Je cite une certain Devauchelle*, maître à penser de la science info-doc. Il ne s’agit pas d’adapter l’école aux outils numériques, ni d’adapter les outils à l’école, mais de repenser l’accès aux savoirs et la construction des connaissances de chacun. Il faut des formes d’apprentissage modulables, hybrides, informelles, qui permettent une désynchronisation temporelle et spatiale, une autonomisation des apprenants et s’appuient sur le tutorat et la collaboration. Autant d’atouts et de richesses qui ne demandent qu’à être adoptés par les établissements d’enseignement qui pourraient selon l’auteur se transformer en « maisons de la connaissance** » dans lesquelles les apprenants pourraient être les auteurs de leur propre « itinérance cognitive » naviguant selon leur avancée entre plusieurs « espaces » orientés par des professionnels (aurai-je au moins un joli costume d'hôtesse?) en fonction de leurs besoins ; espaces nommés : « désir d’apprendre », « rencontre avec le savoir », « construction des savoirs », «confrontation des savoirs ».
("Vue quadricolore d'une itinérance cognitive"***)
Alors, dans ce monde de rêve, je ne travaillerai plus dans un CDI mais dans un Learning Center (si, si) où les enfants sauront donc se motiver tout seuls, comprendre tout seuls ce qu'ils devront apprendre, comment, où, etc.

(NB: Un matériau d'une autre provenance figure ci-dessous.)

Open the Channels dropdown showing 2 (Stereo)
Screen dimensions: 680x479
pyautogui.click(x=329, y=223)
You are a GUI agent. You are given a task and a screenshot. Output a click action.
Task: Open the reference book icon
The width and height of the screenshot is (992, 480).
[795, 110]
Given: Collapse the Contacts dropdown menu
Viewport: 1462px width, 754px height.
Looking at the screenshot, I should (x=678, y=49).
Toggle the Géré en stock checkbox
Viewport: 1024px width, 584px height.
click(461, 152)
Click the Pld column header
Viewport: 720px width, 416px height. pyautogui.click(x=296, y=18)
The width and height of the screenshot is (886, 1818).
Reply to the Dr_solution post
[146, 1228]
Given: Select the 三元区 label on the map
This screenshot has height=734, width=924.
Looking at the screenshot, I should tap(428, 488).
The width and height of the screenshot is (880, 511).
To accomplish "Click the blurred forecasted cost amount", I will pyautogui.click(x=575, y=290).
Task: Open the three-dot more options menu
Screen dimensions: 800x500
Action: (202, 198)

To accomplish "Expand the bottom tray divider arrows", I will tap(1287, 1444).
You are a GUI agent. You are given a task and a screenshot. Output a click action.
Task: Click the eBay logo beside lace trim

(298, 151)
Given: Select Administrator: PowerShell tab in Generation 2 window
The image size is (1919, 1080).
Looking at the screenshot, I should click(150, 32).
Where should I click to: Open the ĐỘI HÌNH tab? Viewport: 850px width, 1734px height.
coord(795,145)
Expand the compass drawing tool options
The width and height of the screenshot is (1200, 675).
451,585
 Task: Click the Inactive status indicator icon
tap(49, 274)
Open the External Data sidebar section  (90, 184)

Parce que je les aurai habilement orientés dans leur itinérance cognitive...
La belle vie !
* Devauchelle, Bruno, « Comment le numérique transforme les lieux de savoirs », BBF, 2013, n° 1, p. 104-105
** Et le dimanche, nos petits, ils nous diront : "Oh il me tarde demain, j'ai tellement hâte d'aller à la maison de la connaissance !"
*** N'importe quoi, Zigobelle !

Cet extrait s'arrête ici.